- _Problem_: Rewrite the lines below with every occurrence of "Instruction" swapped for "Goal", keeping everything else the same.

- _Source data_:
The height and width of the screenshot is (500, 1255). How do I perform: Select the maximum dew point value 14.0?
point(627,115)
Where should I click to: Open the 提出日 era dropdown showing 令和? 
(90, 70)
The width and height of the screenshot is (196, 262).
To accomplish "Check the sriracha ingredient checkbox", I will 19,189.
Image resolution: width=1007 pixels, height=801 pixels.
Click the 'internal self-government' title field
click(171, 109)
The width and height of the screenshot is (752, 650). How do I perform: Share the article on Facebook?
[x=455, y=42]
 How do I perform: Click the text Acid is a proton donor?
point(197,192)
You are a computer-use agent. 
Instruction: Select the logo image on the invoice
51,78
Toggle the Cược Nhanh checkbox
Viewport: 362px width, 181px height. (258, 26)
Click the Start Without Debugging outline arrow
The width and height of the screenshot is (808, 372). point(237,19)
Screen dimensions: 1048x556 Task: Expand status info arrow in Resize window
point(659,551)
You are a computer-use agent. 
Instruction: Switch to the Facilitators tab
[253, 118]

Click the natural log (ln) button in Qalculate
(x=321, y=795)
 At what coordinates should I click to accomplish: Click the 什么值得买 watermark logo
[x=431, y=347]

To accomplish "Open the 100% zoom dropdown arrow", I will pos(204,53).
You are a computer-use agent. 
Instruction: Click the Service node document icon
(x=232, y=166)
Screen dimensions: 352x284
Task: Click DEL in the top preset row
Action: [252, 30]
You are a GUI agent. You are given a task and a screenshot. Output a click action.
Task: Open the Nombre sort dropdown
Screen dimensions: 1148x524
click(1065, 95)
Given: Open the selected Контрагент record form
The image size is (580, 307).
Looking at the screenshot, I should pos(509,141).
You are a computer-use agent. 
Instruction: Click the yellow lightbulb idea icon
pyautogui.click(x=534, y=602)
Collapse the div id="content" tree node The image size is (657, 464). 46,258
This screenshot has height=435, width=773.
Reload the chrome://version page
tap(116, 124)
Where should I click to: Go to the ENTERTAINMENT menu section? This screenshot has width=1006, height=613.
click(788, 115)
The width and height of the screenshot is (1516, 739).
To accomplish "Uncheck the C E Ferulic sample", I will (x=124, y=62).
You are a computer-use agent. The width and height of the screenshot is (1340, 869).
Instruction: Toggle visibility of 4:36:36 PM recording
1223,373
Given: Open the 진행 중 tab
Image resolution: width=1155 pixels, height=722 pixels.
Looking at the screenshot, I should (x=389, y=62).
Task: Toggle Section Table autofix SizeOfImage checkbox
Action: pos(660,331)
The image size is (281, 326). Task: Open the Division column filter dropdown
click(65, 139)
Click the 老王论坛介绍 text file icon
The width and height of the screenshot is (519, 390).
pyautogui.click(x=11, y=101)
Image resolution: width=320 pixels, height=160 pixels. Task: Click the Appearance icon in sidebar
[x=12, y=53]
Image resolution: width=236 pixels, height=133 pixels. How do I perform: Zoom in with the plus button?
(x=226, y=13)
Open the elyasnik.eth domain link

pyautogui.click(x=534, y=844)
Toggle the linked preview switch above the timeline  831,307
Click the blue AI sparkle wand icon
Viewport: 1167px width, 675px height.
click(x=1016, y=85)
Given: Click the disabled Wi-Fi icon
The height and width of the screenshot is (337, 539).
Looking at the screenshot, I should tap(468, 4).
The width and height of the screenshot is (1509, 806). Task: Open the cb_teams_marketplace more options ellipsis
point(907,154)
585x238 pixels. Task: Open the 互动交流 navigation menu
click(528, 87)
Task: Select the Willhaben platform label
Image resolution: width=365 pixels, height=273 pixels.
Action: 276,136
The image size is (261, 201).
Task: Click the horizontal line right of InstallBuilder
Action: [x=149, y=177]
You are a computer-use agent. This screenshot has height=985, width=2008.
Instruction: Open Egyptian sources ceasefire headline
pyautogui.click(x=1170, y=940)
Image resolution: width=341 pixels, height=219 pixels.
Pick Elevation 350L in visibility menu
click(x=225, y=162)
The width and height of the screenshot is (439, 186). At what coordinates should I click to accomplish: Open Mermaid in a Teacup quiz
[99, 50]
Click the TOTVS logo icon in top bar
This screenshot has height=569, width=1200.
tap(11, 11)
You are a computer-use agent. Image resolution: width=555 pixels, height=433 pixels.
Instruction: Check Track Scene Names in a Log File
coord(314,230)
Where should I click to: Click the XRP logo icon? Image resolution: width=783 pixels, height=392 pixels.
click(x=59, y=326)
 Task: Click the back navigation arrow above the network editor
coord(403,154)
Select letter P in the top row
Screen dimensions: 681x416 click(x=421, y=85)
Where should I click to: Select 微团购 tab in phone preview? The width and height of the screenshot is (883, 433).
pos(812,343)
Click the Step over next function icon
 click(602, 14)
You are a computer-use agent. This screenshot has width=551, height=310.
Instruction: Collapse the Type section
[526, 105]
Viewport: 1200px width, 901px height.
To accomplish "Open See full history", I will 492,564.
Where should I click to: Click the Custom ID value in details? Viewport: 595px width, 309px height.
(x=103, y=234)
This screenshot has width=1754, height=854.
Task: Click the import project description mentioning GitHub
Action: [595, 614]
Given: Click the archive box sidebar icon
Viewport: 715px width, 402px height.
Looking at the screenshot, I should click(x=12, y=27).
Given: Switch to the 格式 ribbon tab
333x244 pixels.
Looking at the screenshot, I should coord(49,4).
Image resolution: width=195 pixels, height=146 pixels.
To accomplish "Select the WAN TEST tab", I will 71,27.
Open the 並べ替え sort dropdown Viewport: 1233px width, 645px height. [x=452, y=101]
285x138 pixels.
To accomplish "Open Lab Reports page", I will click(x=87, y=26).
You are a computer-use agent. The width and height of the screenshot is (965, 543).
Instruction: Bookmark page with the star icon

- _Solution to the problem_:
The height and width of the screenshot is (500, 1255). How do I perform: Select the maximum dew point value 14.0?
point(627,115)
Where should I click to: Open the 提出日 era dropdown showing 令和? 
(90, 70)
The width and height of the screenshot is (196, 262).
To accomplish "Check the sriracha ingredient checkbox", I will 19,189.
Image resolution: width=1007 pixels, height=801 pixels.
Click the 'internal self-government' title field
click(171, 109)
The width and height of the screenshot is (752, 650). How do I perform: Share the article on Facebook?
[x=455, y=42]
 How do I perform: Click the text Acid is a proton donor?
point(197,192)
You are a computer-use agent. 
Goal: Select the logo image on the invoice
51,78
Toggle the Cược Nhanh checkbox
Viewport: 362px width, 181px height. (258, 26)
Click the Start Without Debugging outline arrow
The width and height of the screenshot is (808, 372). point(237,19)
Screen dimensions: 1048x556 Task: Expand status info arrow in Resize window
point(659,551)
You are a computer-use agent. 
Goal: Switch to the Facilitators tab
[253, 118]

Click the natural log (ln) button in Qalculate
(x=321, y=795)
 At what coordinates should I click to accomplish: Click the 什么值得买 watermark logo
[x=431, y=347]

To accomplish "Open the 100% zoom dropdown arrow", I will pos(204,53).
You are a computer-use agent. 
Goal: Click the Service node document icon
(x=232, y=166)
Screen dimensions: 352x284
Task: Click DEL in the top preset row
Action: [252, 30]
You are a GUI agent. You are given a task and a screenshot. Output a click action.
Task: Open the Nombre sort dropdown
Screen dimensions: 1148x524
click(1065, 95)
Given: Open the selected Контрагент record form
The image size is (580, 307).
Looking at the screenshot, I should pos(509,141).
You are a computer-use agent. 
Goal: Click the yellow lightbulb idea icon
pyautogui.click(x=534, y=602)
Collapse the div id="content" tree node The image size is (657, 464). 46,258
This screenshot has height=435, width=773.
Reload the chrome://version page
tap(116, 124)
Where should I click to: Go to the ENTERTAINMENT menu section? This screenshot has width=1006, height=613.
click(788, 115)
The width and height of the screenshot is (1516, 739).
To accomplish "Uncheck the C E Ferulic sample", I will (x=124, y=62).
You are a computer-use agent. The width and height of the screenshot is (1340, 869).
Goal: Toggle visibility of 4:36:36 PM recording
1223,373
Given: Open the 진행 중 tab
Image resolution: width=1155 pixels, height=722 pixels.
Looking at the screenshot, I should (x=389, y=62).
Task: Toggle Section Table autofix SizeOfImage checkbox
Action: pos(660,331)
The image size is (281, 326). Task: Open the Division column filter dropdown
click(65, 139)
Click the 老王论坛介绍 text file icon
The width and height of the screenshot is (519, 390).
pyautogui.click(x=11, y=101)
Image resolution: width=320 pixels, height=160 pixels. Task: Click the Appearance icon in sidebar
[x=12, y=53]
Image resolution: width=236 pixels, height=133 pixels. How do I perform: Zoom in with the plus button?
(x=226, y=13)
Open the elyasnik.eth domain link

pyautogui.click(x=534, y=844)
Toggle the linked preview switch above the timeline  831,307
Click the blue AI sparkle wand icon
Viewport: 1167px width, 675px height.
click(x=1016, y=85)
Given: Click the disabled Wi-Fi icon
The height and width of the screenshot is (337, 539).
Looking at the screenshot, I should tap(468, 4).
The width and height of the screenshot is (1509, 806). Task: Open the cb_teams_marketplace more options ellipsis
point(907,154)
585x238 pixels. Task: Open the 互动交流 navigation menu
click(528, 87)
Task: Select the Willhaben platform label
Image resolution: width=365 pixels, height=273 pixels.
Action: 276,136
The image size is (261, 201).
Task: Click the horizontal line right of InstallBuilder
Action: [x=149, y=177]
You are a computer-use agent. This screenshot has height=985, width=2008.
Goal: Open Egyptian sources ceasefire headline
pyautogui.click(x=1170, y=940)
Image resolution: width=341 pixels, height=219 pixels.
Pick Elevation 350L in visibility menu
click(x=225, y=162)
The width and height of the screenshot is (439, 186). At what coordinates should I click to accomplish: Open Mermaid in a Teacup quiz
[99, 50]
Click the TOTVS logo icon in top bar
This screenshot has height=569, width=1200.
tap(11, 11)
You are a computer-use agent. Image resolution: width=555 pixels, height=433 pixels.
Goal: Check Track Scene Names in a Log File
coord(314,230)
Where should I click to: Click the XRP logo icon? Image resolution: width=783 pixels, height=392 pixels.
click(x=59, y=326)
 Task: Click the back navigation arrow above the network editor
coord(403,154)
Select letter P in the top row
Screen dimensions: 681x416 click(x=421, y=85)
Where should I click to: Select 微团购 tab in phone preview? The width and height of the screenshot is (883, 433).
pos(812,343)
Click the Step over next function icon
 click(602, 14)
You are a computer-use agent. This screenshot has width=551, height=310.
Goal: Collapse the Type section
[526, 105]
Viewport: 1200px width, 901px height.
To accomplish "Open See full history", I will 492,564.
Where should I click to: Click the Custom ID value in details? Viewport: 595px width, 309px height.
(x=103, y=234)
This screenshot has width=1754, height=854.
Task: Click the import project description mentioning GitHub
Action: [595, 614]
Given: Click the archive box sidebar icon
Viewport: 715px width, 402px height.
Looking at the screenshot, I should click(x=12, y=27).
Given: Switch to the 格式 ribbon tab
333x244 pixels.
Looking at the screenshot, I should coord(49,4).
Image resolution: width=195 pixels, height=146 pixels.
To accomplish "Select the WAN TEST tab", I will 71,27.
Open the 並べ替え sort dropdown Viewport: 1233px width, 645px height. [x=452, y=101]
285x138 pixels.
To accomplish "Open Lab Reports page", I will click(x=87, y=26).
You are a computer-use agent. The width and height of the screenshot is (965, 543).
Goal: Bookmark page with the star icon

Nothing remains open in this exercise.